I’m definitely late on posting this Holiday Public Service Announcement but unless you’re on vacation this week, you still might be able to use these tips.
If not, better luck next year, jack.
With New Year’s fast approaching you’re probably spending more time in the break room at work rather than toiling away at your desk. That’s understandable; the lure of coffee and decorated sugar cookies has taken down many an office worker.
However, as you nibble on baklava there are a few topics of discussion that you should avoid while chit chatting with your coworkers.

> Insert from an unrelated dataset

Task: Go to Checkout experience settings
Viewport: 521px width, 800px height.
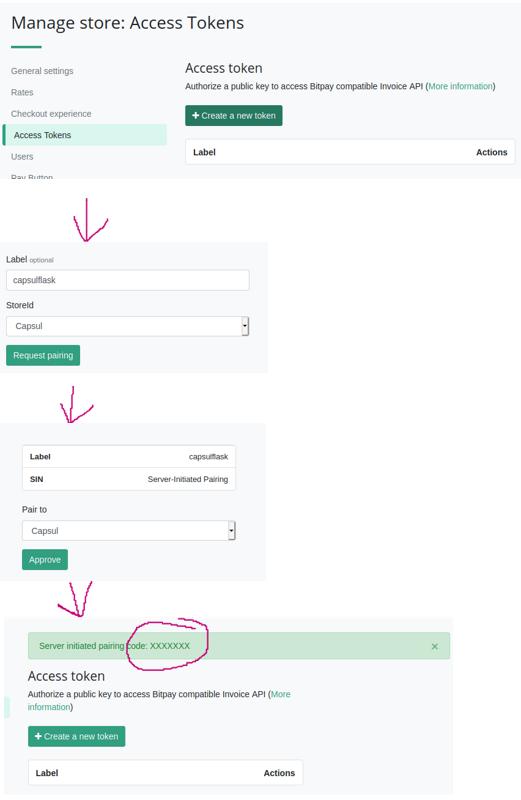Action: (x=51, y=114)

1. An explanation of how Miley Cyrus could have used her bong more effectively
While it’s true that a lot of people use “legal substances” to unwind after a stressful day, it’s best to remain non-committal on this issue. You may be a world-class huffer who knows a few tricks about utilizing every puff of smoke. But maintain an aura of mystique about your private life, it’ll keep your co-workers guessing.
2. How to get around the company’s internet firewall so you can submit your cat photos to I Can Has Cheezburger
Those LOLCats are funny; no question about it.

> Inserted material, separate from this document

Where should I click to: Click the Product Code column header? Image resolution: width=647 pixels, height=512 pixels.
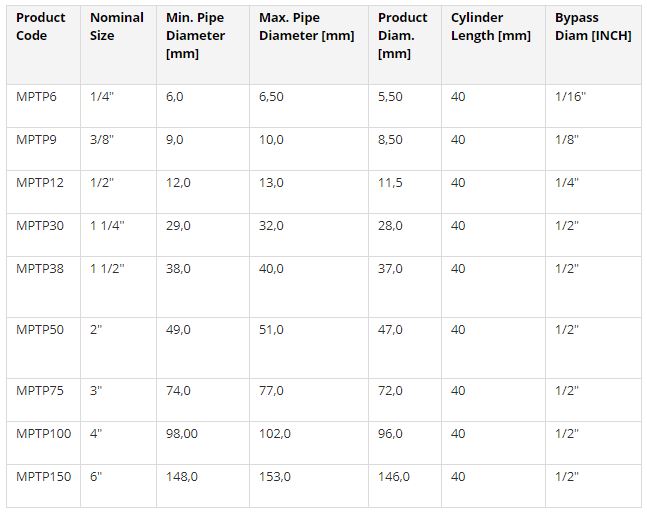tap(41, 27)

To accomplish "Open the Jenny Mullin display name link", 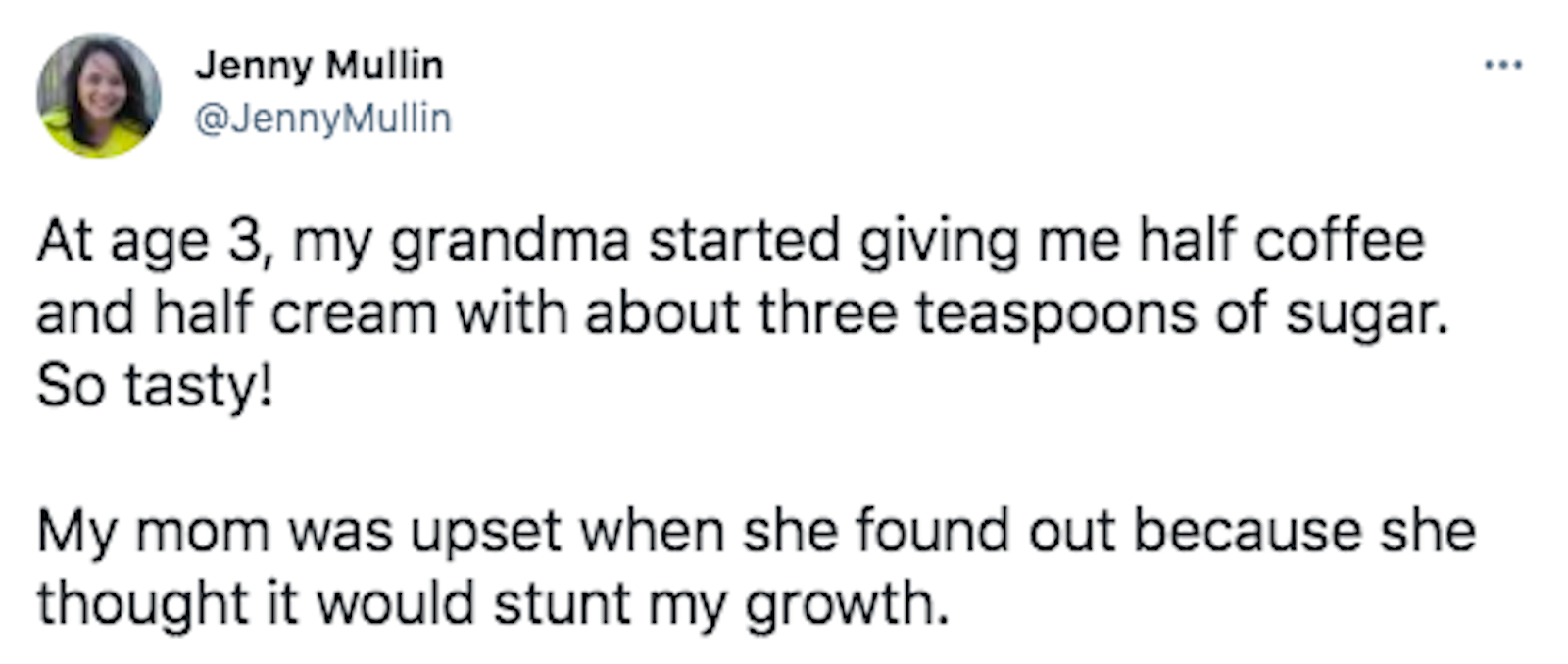I will coord(318,66).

And you’re probably correct in believing that your cat, Mr. Sven-Albert Hochstetter the Third, would dominate in the Meowy Christmas Kittehs of teh Day category.

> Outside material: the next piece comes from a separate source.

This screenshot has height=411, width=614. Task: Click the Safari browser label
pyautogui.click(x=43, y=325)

But it’s a guarantee that the corporate offices frown upon unauthorized use of the internet.
True, other hackers may have gone before you and emerged victorious, but it’s a huge risk and if you lose your job, Sven-Albert will go hungry since you won’t be able to afford cat food. Resist the urge to upload those photos to your work account.
3. For men: The risque photos Barb from Accounting sent to your cell phone
If Barb from Accounting is sending those kind of photos to your cell phone, chances are good that every other guy in the building has already seen them. Discretion is the better part of valor.
One note of caution: If another guy at work asks if you want to see the most recent pictures she sent out, always say, “No.”
It could be an office sting set up by HR.
4. For women: The reasons why you’re sure your husband is having an affair
Discovering the tell tale signs of an affair blows monkey chunks. Fo shizzle.
But it’s Christmas time; stuffing your mouth with Russian tea cakes while talking about how your husband is canoodling with your best friend is not appropriate office conversation. Your coworker is not interested in knowing that your best friend is also your next door neighbor.
Invest in some waterproof mascara, put on a happy face at work and then hightail it to the bar at quitting time. That’s what the bartender is there for.
5. Asking if your co-worker has accepted Jesus as his or her personal savior.
While it’s certainly true that Jesus is the reason for the season there’s really not enough time to break down a person’s spirituality while waiting for a fresh pot of coffee to brew.
A better topic of discussion is either who would win in a fight between a bear and a shark or the status of the current health care reform proposal.
If you follow these few guidelines you should make it through this Holiday season relatively unscathed. Happy Holidays and think about laying off the cookies at work.